Uncertainty in the Polisario due to the challenge of the dissidents

Since the recent creation of the Saharan Peace Movement, there has been little reaction from the Polisario Front. Only a few publications in related media, such as the one related to the anniversary of this 20 May 1973, where once again they celebrate the first armed action with the attack on a border post in the Sahara during the Spanish administration, specifically in the post of Janquet Quesat (El Khanga). This attack was carried out on a barracks occupied only by Saharawi policemen with very little garrison, and was executed to seize the vehicles, arms and ammunition of the peaceful territorial police protecting it. Anchored in the past, they extol old exploits while turning their backs on a present and future that is becoming increasingly bleak for their interests.

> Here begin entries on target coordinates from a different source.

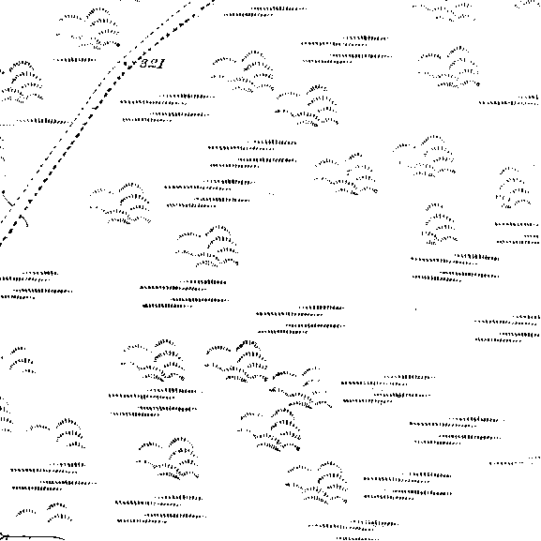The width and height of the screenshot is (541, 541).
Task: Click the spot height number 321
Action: coord(152,64)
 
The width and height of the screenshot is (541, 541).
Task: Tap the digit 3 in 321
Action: coord(144,64)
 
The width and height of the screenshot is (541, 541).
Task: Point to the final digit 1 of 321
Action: coord(161,64)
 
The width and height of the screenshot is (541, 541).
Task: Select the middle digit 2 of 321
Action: coord(153,64)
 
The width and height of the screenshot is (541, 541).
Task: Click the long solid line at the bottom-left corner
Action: coord(33,537)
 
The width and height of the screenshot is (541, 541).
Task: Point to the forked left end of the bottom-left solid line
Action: coord(1,537)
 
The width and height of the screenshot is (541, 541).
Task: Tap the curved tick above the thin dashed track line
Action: coord(8,199)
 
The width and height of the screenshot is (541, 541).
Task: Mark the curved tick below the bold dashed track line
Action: coord(24,221)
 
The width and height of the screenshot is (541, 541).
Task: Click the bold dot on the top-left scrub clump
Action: coord(118,45)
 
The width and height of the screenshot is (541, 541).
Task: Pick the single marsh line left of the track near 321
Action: coord(74,60)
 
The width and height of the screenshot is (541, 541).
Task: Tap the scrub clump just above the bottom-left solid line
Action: coord(44,511)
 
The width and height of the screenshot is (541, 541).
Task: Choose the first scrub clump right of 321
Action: coord(244,71)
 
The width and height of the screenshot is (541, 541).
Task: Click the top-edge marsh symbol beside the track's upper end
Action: coord(265,11)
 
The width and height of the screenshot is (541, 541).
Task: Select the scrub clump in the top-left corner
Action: coord(89,29)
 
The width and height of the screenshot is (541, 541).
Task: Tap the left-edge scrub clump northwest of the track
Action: coord(22,83)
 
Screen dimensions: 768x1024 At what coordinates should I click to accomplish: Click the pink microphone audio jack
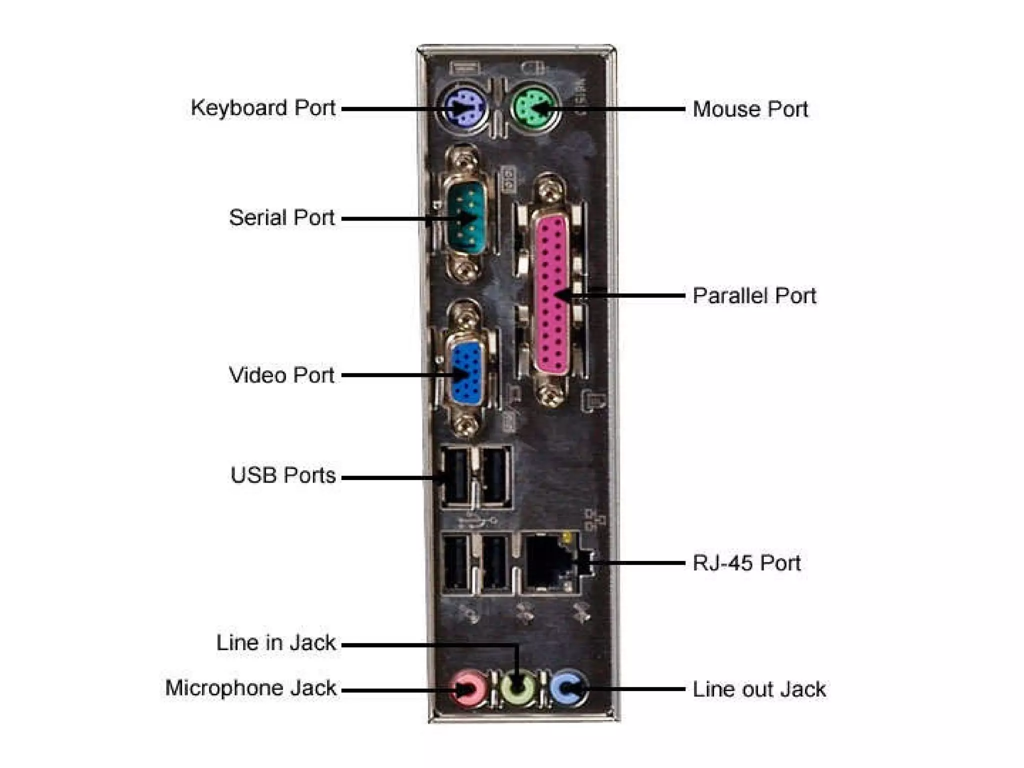click(x=468, y=689)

The memory of this first act of war, widely hailed in the camps, was intended to serve to raise the morale of a population that had felt the impact of the founding of a dissident movement, and had dared to denounce the immobilist and self-interested activity of leaders who claimed to be the only representatives of the Saharawi people, whose only "success" was that they had not managed to advance their liberation process in exile for 47 years.
In the three weeks that the Movement has been in existence, the number of members has already tripled. The most striking thing is that the majority are young people, students or university graduates. For the 150 dissidents who make up the Saharawi Peace Movement, its aim is to defend a peaceful solution to the regional dispute over the Sahara. This position has been underlined by the leader of the newly created movement, Hach Ahmed Bericalla, a prominent politician in various leadership positions in the Polisario Front, and who until the first congress of his organization holds the position of first secretary.
One of the first measures taken by this Saharawi Movement for Peace (MSP), was to send a letter to the UN Secretary General, António Guterres. In it Bericalla affirmed that "it is absolutely necessary and urgent to break the deadlock and to relaunch efforts to reach such a settlement". The new first secretary of the MSP also affirmed recently that the MSP is a new and independent political force "representing a wide spectrum of Saharawis".
The measure deals a heavy blow to the Polisario Front, confirming that it will no longer be the sole representative of the Saharawis, as it has always claimed with the support of Algeria. The members of the Movement want to play a central role in the search for a peaceful solution to the regional conflict in the Sahara, which has been dormant for nearly five decades.
The MSP was born out of frustration, anger and discontent of the Saharawis due to numerous episodes of corruption and loss of freedoms in the camps that had been denounced for years, and where their reckless leaders were not able to reach a lasting solution to the problem of the Sahara and end their suffering, while Brahim Ghali and his lieutenants continued to enjoy their comfortable life serving their personal interests, disregarding the plight of the Saharawis.
On the other hand, according to a publication on 6 May last in the media, La Provincia/Diario de Las Palmas, under the headline 'Polisario: Recent Chronology of a Decomposition', Ignacio Ortiz, vice-president of the Saharawi Canary Islands Forum, stated that "it is not the first time that new initiatives are being talked about which then end in deadlock. Initiatives which, in most cases, fall into oblivion under the so often facile accusations of betrayal and sale to foreign interests, as if there were no more than enough reasons to want to change the harsh and immovable situation in the camps of Tindouf".
In this case there are all the favourable circumstances for the MSP to achieve this objective, with this new postulate and approach whose keys are in a more moderate, sensible and coexistence nationalism. The keys to the settlement lie in this type of proposal.